#!/usr/bin/python
# -*- coding: utf-8 -*-
"""Optimal addition chains.

In Stepanov's Three Algorithmic Journeys, he poses the problem
(Exercise 1.4 on p. 18, the 27th page, of draft 0.3) of finding
optimal addition chains for multiplying by N, for any N under 100.  He
illustrates the problem by providing a multiply-by-15 algorithm:

    b = a + a + a
    c = b + b
    c + c + b

This uses five additions, while the standard Rhind-papyrus
multiplication algorithm (aka mediation and duplation, Ethiopian
multiplication, or Russian peasant multiplication, and used more or
less universally in modern computers) uses six:

    d = a + a + a
    e = d + d + a
    e + e + a

This seems like a problem that's eminently suited to dynamic
programming.  But it turns out that it doesn't yield quite so easily;
in the above case, c is 6a, and is achieved in only 4 additions, but
in a way that, it turns out, pleasantly computes 2a and 3a rather than
the usual 2a and 4a as its components.  Computing 6a as 2a + 4a rather
than 3a + 3a is just fine as an optimal addition chain for 6a, but the
second one is better when you want to compute 15a, because if you
computed 12a in a way using four additions that gives you 3a for free,
then you only need one more addition to get to 15a.
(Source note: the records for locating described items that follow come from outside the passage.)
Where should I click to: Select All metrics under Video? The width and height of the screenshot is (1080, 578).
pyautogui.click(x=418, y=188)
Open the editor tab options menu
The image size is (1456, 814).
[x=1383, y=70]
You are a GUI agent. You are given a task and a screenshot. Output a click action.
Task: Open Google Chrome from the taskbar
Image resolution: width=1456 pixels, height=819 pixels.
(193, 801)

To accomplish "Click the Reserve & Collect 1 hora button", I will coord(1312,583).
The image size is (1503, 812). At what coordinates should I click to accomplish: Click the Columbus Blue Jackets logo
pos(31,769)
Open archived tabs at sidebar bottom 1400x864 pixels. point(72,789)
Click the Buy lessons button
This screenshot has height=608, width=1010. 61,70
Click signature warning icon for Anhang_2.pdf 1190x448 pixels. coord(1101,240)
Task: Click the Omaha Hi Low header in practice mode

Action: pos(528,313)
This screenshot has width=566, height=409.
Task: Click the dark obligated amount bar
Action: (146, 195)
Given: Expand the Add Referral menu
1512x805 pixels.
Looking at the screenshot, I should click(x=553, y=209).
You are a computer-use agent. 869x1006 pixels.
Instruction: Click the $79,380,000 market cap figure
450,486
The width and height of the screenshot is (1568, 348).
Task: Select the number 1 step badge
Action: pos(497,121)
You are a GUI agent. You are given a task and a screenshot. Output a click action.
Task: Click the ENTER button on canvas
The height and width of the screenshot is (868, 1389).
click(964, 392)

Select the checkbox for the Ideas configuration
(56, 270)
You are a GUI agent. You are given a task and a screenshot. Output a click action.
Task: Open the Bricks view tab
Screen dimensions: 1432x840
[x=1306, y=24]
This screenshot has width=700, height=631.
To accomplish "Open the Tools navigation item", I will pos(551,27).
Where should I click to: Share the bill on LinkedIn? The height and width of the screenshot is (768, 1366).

Worse, the best addition chain to use to compute some subpart of your
final sum may not even be optimal for that subpart, I think.  Two
suboptimal chains for different subparts might have enough overlap
that they turn out to jointly comprise the optimal addition chain.

An "addition chain for K" is some set of numbers such that:

- K is in the set.
- Every number in the set, except 1, is the sum of two other members
  of the set.

This represents a procedure for calculating K times a number x:
calculate each of the multiples nK, except for 1K, by adding two of
the multiples you've already calculated.  A smallest such set
represents an optimal addition chain for K; if it has N members, it
represents a chain needing N-1 additions.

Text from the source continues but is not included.